- **Compiti da svolgere**
**a.** Nel testo della pagina su Omron e Oracle, quali persone hanno una carica indicata? Elencale insieme alla carica di ciascuna.
**b.** Secondo il testo della pagina su Omron e Oracle, con quale piattaforma sarà integrato il robot?
**c.** Trascrivi dal testo della pagina su Omron e Oracle il passo compreso tra "Omron a Sps" e "piattaforma It ed Ot.", estremi inclusi.

- **Testo della pagina**
++++++++

Omron e Oracle insieme per il cobot del futuro

- Presidente della Regione Emilia Romagna -

di Marco Scotti ♦︎ La multinazionale giapponese ha portato a Sps Parma una nuova linea di robot collaborativi che garantiscono maggiore sicurezza e flessibilità. Oracle fornirà, tramite cloud IoT, la modalità di acquisizione dei parametri operativi del robot collaborativo

«Il nostro impegno è interamente dedicato a fare in modo che tutte le informazioni rendano il processo quanto più lean possibile. La nuova partnership con Omron garantisce le condizioni necessarie per attivare progetti di fabbrica 4.0, una fabbrica connessa e intelligente, dove le informazioni sono messe a disposizione di sistemi capaci di valorizzare il connubio uomo-macchina in una chiave sostenibile e portatrice di competitività, pur mantenendo il fattore umano come centrale e determinante per la guida strategica dei processi». Così Simone Marchetti, digital supply chain sales development manager di Oracle, spiega a Industria Italiana quali siano le motivazioni e gli sviluppi dell’accordo stretto con Omron, uno dei più importanti produttori a livello mondiale di robot e cobot. In particolare, durante l’ultima edizione della fiera Sps di Parma è stato presentata all’interno dello stand di Oracle una linea di cobot collaborativi, le cui caratteristiche contribuiscono alla realizzazione di un ambiente di produzione sicuro e flessibile. Il robot sarà integrato con la piattaforma Cloud IoT di Oracle, che permette di acquisire tutti i dati di funzionamento della demo in modo da avere ovunque e in tempo reale tutti i parametri operativi del robot.







Stefano Bonaccini – presidente della Regione Emilia Romagna – Massimo Porta – general manager di Omron Italia –  Marco Ceribelli – general manager sales Southern Europe. Foto A. Carra

Omron a Sps

La multinazionale giapponese ha portato a Parma due prodotti differenti. Il primo è un robot collaborativo dotato di un sistema di visione di ultima generazione, in grado di eseguire una serie di task complessi, sotto la guida umana o in completa autonomia. Tutte le informazioni che riguardano il suo funzionamento sono monitorate real time dalle Cloud Application di Oracle, permettendo così di gestire tutte le istanze legate al suo perfetto funzionamento, in linea con gli standard qualitativi e quantitativi richiesti: la demo live sviluppata in collaborazione con Oracle dedicata alla Smart Connected Factory dimostra la totale integrazione tra la piattaforma It ed Ot.

++++++++

- **Dati registrati**
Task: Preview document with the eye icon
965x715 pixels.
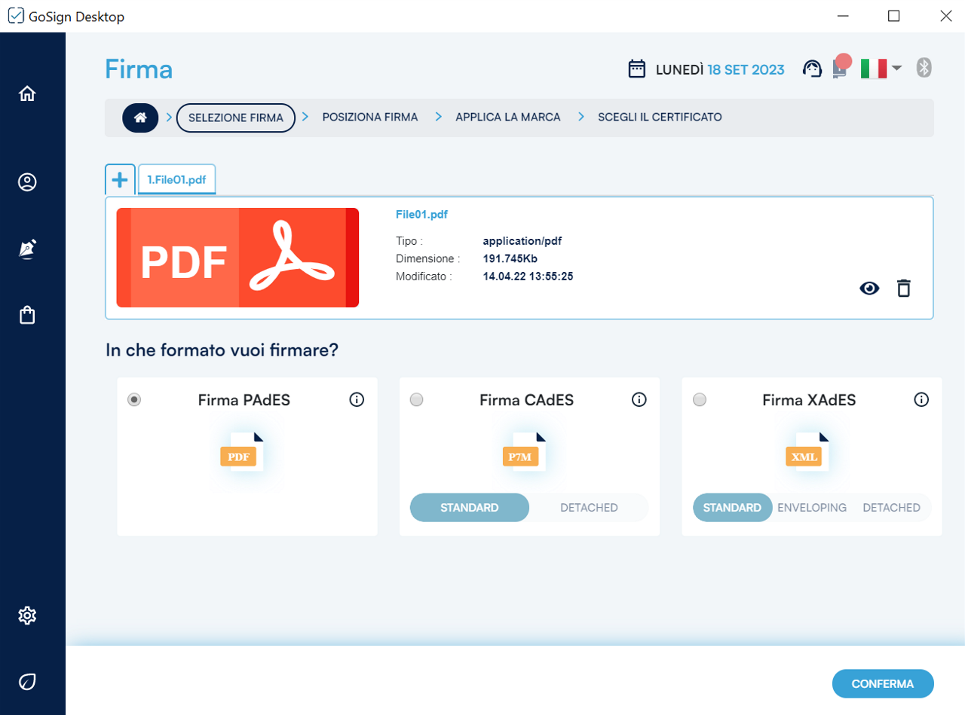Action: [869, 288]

++++++++

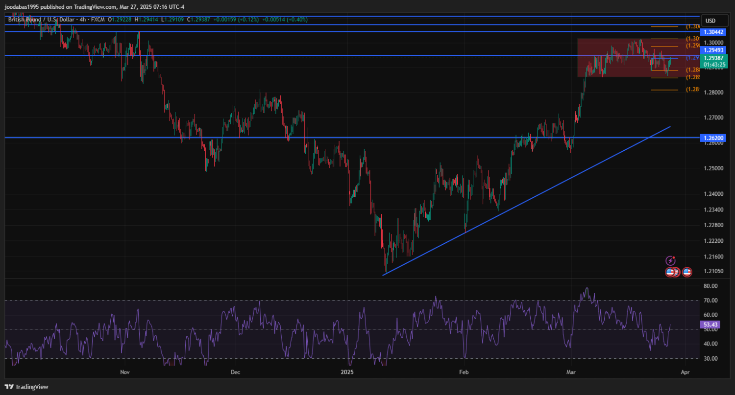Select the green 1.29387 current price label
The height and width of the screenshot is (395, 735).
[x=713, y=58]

++++++++

- **Risultati in ordine**
**a.**
- Simone Marchetti: digital supply chain sales development manager di Oracle
- Stefano Bonaccini: presidente della Regione Emilia Romagna
- Massimo Porta: general manager di Omron Italia
- Marco Ceribelli: general manager sales Southern Europe

**b.** Con la piattaforma Cloud IoT di Oracle.

**c.**
Omron a Sps

La multinazionale giapponese ha portato a Parma due prodotti differenti. Il primo è un robot collaborativo dotato di un sistema di visione di ultima generazione, in grado di eseguire una serie di task complessi, sotto la guida umana o in completa autonomia. Tutte le informazioni che riguardano il suo funzionamento sono monitorate real time dalle Cloud Application di Oracle, permettendo così di gestire tutte le istanze legate al suo perfetto funzionamento, in linea con gli standard qualitativi e quantitativi richiesti: la demo live sviluppata in collaborazione con Oracle dedicata alla Smart Connected Factory dimostra la totale integrazione tra la piattaforma It ed Ot.